The ninth floor represents the general layout of a typical employee floor. Immediately off the elevator, unique branding sets the color scheme for each floor. The reconfigured floor plan aims to increase the amount of daylight that reaches the elevator lobby at the core of the building. Each floor shares two medium size conference rooms, one large conference room, and six focus rooms intended for heads-down work, phone calls, or one-on-one conversations. These rooms are intended for use by all city employees, not solely for the floor. A gathering area with comfortable living and dining spaces will have two sinks, two refrigerators, and a dishwasher for employee use on every floor.
Rooms at the building core vary by bureau and have been dedicated as either a huddle room, a private office, or bureau storage. Huddle rooms can be configured as a living room environment or may take a more traditional approach as a conference room. The open office is immediately adjacent to the windows and takes full advantage of natural daylight. Workstations are set up in a variety of layouts based on what each bureau has selected from within a kit-of-parts. Each core collaboration space has a large magnetic whiteboard to display materials or brainstorm ideas. There are 156 lockers on each floor, which aligns with the number of workspaces on the floor.
On the sky floor, employees can enjoy the city skyline. Collaboration space includes booth seating, as well as tables and chairs for collaborative meetings. Areas for private working create a buffer between the collaboration area and the hoteling stations at the south end of the building. Six sit-stand hoteling stations suit employees that need a fly-in space to work for the day. There are additional focus rooms for more focused private work. For a relaxed work or meeting environment, employees can utilize lounge space with soft seating and an electric fireplace.
In the cafe space, there are a variety of seating options – from bar heights along the windows to two- and four-person seating to family-style tables. A new micro market will offer hot and cold food options daily.

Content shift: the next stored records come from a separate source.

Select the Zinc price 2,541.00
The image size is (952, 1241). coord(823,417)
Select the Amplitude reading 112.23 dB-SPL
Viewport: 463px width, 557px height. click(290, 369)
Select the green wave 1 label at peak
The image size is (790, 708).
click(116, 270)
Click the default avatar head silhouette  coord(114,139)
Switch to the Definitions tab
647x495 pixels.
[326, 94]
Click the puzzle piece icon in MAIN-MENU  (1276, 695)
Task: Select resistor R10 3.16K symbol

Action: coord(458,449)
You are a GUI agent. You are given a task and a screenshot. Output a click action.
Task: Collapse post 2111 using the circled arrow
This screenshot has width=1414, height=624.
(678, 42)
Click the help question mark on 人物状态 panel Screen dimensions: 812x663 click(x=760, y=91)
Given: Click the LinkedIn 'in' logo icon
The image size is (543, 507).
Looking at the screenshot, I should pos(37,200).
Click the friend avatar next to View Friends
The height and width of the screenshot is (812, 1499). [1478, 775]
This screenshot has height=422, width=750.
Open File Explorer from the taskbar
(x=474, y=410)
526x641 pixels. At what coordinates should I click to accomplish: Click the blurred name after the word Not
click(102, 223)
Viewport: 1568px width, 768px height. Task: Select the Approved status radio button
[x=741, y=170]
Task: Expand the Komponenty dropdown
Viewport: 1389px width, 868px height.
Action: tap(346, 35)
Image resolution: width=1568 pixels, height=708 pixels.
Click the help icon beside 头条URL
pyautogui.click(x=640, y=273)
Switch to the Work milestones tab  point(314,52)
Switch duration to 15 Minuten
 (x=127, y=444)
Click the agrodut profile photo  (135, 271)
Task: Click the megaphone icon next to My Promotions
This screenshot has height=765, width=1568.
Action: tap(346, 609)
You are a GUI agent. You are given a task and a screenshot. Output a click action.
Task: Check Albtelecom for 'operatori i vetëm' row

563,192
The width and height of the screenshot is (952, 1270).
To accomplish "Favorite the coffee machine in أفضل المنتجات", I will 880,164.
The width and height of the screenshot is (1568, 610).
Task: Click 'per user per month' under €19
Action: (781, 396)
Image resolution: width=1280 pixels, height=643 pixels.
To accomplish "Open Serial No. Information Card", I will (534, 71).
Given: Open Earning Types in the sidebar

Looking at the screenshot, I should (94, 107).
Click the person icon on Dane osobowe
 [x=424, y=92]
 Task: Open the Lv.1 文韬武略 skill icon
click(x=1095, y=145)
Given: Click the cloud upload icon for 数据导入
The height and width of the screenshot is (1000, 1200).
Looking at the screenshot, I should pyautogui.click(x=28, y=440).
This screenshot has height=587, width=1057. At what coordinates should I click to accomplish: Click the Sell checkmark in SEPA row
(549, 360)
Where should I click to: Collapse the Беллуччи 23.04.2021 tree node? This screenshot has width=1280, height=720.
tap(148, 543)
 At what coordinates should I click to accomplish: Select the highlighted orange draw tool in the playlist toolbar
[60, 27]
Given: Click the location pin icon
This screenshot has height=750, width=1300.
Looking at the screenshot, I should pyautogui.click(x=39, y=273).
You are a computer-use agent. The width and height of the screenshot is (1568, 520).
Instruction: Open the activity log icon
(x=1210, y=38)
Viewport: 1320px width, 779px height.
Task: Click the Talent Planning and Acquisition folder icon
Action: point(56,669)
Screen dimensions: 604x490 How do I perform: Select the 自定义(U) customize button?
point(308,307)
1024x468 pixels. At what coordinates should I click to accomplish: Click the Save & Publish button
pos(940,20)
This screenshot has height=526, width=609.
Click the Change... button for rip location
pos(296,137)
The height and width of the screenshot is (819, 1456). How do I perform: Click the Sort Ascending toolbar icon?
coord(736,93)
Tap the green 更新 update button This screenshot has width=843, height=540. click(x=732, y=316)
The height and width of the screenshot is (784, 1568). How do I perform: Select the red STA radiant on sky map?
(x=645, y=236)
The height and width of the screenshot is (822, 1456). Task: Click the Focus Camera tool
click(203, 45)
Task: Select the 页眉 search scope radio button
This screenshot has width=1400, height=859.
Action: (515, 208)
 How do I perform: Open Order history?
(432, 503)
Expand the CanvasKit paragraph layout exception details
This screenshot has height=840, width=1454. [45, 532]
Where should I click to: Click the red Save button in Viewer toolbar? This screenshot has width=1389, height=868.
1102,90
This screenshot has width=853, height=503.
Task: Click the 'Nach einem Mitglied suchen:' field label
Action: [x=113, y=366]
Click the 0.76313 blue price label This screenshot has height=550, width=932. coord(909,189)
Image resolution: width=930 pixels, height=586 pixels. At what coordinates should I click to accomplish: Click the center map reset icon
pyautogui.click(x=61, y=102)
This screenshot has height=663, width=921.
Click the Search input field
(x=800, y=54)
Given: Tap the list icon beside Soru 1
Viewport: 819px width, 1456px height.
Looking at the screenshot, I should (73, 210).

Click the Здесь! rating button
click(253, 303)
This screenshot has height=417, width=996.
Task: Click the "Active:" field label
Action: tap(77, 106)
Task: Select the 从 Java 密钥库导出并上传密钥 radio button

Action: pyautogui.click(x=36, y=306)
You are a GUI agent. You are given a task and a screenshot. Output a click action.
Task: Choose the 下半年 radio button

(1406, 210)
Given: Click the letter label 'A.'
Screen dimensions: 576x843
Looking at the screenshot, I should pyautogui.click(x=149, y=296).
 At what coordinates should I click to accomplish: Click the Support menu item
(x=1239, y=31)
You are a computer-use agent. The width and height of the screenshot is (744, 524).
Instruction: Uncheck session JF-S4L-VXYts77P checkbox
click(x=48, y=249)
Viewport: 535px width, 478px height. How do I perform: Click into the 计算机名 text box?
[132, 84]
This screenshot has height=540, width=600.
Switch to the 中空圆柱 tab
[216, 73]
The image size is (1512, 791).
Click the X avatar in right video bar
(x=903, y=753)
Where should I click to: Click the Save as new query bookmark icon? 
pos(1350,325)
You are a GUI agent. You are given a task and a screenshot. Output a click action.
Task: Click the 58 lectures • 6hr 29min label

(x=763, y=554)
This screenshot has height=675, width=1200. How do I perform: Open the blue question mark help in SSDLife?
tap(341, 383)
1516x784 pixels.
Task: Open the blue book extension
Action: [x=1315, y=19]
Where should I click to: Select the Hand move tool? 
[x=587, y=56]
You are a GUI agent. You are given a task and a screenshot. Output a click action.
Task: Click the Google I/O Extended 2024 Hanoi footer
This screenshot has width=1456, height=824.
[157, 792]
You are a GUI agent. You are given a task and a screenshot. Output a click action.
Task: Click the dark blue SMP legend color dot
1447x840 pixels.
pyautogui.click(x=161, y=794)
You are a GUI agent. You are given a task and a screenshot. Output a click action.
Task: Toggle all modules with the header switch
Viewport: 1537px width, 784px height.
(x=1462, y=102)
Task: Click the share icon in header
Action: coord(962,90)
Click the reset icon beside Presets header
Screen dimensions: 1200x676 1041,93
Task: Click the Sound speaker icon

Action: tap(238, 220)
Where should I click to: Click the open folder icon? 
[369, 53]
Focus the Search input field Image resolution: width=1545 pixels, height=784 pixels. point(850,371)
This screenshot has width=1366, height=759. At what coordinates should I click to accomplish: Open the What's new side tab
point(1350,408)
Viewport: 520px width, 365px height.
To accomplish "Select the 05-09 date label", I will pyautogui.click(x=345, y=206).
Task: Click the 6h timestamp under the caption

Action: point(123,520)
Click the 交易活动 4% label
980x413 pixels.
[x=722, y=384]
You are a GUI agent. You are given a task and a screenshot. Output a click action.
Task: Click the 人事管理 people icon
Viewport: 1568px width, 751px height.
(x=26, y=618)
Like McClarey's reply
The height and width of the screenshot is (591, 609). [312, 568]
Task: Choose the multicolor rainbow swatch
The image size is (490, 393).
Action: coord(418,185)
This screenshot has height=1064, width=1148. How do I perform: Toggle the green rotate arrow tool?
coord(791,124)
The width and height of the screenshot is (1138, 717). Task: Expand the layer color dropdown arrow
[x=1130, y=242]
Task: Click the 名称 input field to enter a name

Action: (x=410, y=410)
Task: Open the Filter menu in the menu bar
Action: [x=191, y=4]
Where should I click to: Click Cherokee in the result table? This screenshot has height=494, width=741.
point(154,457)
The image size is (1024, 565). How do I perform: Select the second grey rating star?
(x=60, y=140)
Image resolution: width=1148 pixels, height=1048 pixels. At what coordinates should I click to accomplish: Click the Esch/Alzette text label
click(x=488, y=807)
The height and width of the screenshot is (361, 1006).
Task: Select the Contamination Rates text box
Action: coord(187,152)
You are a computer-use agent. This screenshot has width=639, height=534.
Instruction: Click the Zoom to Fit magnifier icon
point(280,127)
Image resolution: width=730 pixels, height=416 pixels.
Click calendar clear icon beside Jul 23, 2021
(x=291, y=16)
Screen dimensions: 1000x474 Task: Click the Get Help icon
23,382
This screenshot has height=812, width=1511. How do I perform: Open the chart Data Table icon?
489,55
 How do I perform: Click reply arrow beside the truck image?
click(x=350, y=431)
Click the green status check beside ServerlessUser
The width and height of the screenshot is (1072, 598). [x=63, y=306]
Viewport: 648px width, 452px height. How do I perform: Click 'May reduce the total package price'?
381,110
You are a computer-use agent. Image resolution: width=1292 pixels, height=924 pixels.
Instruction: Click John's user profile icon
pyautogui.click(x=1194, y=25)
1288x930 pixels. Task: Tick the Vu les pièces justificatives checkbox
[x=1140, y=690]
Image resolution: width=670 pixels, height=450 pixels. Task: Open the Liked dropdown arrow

An Accessible Design Process
The Portland Building project used VR holistically to interface with the city as they envisioned the renovation of their iconic city building.
“Stepping into virtual reality and putting on the goggles was a completely different experience,” said Lead Project Manager Kristin Wells with the City of Portland. “Many of our stakeholders are not people who live in the design world, and it’s hard to imagine a three-dimensional space based on two-dimensional drawings. This put us in a place to really be able to understand it better.”